My mother told me she always wanted children, but at first, it just didn’t happen. She said she felt sad, but whatever the reasons, she also felt God knew best.
Then ten years after she and my father married, my brother was born. Eleven years later, I was born! Twelve years later, my brother’s first child was born. In the next six years, two more grandchildren followed. And then twenty years after the first grandchild, another grandchild was born. My mother said God gave her a Gift in allowing her active mothering and close grandmothering to last for so many years.
Take delight in The Lord, and He will give you the desires of your heart. Psalm 37:4
I slept in the room with my parents, my single bed next to their bed. This was fortunate because of two problems I had.
I was very nearsighted and I had an active imagination. In the nighttime hours, the shadows on the wall easily turned into monsters. When I reached out and touched my mother in the dark, they would go away. She would squeeze my hand and I knew all was well.
When my brother went to college, I was “promoted” into my own room. This was exciting until nighttime came. When the monsters arrived on the first night, I screamed in terror.
My mother patiently explained that while the shadows did look strange, they were just shadows. She demonstrated by turning on the light. It did seem better. But as soon as she left the room, the monsters came back. I begged to go back to her room. She was firm that I was in my own room now and it would be ok.
But in an act of Mercy, she arranged my bed so she could see it from her bed in the next room. It didn’t completely solve the problem, since I could not see her.
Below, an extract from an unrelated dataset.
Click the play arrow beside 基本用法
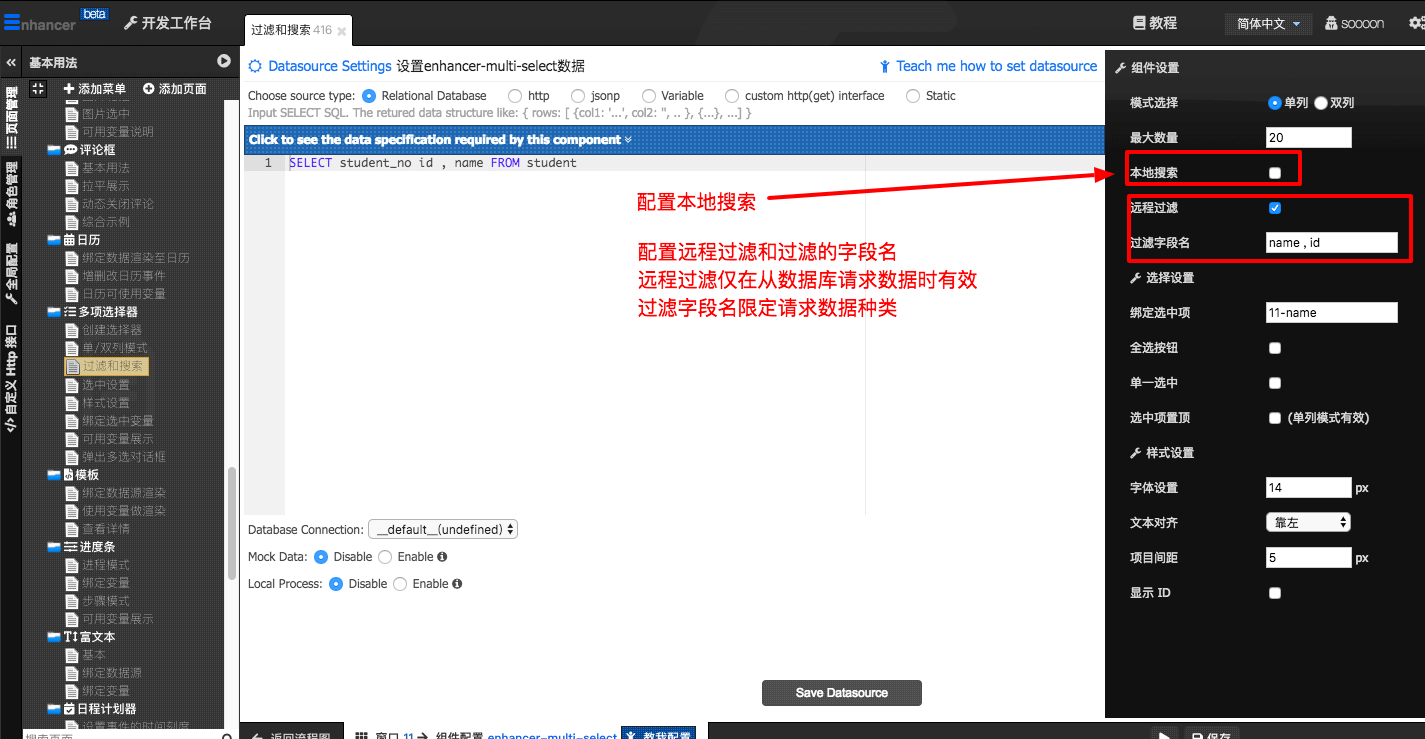 click(x=224, y=62)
But when I called out from my bed, “Mother, can you see me?” she always answered, “Yes, Carolyn, I’m right here. I can see you.”
I was eventually “promoted” to other places far outside her physical vision. I went to college. I lived in other places after college. And then one day Mother was “promoted” to the place God had prepared for her in Heaven. In the midst of grief, I found myself calling out silently, “Mother, can you see me?”
And the funny thing was that God allowed her to answer me in my mind, “Yes, Carolyn, I’m right here. I’m just in the next room. I can see you.”
I would come to know that it was God Himself speaking. As recorded in Isaiah 66:13, God said, “As a mother comforts her child, so will I comfort you …”
And now when things seem scary, I reach out and say, “Can you see me?”
God, Jesus, The Holy Spirit, My Mother and my Father all answer, “Yes, Carolyn, we’re right here. We can see you!”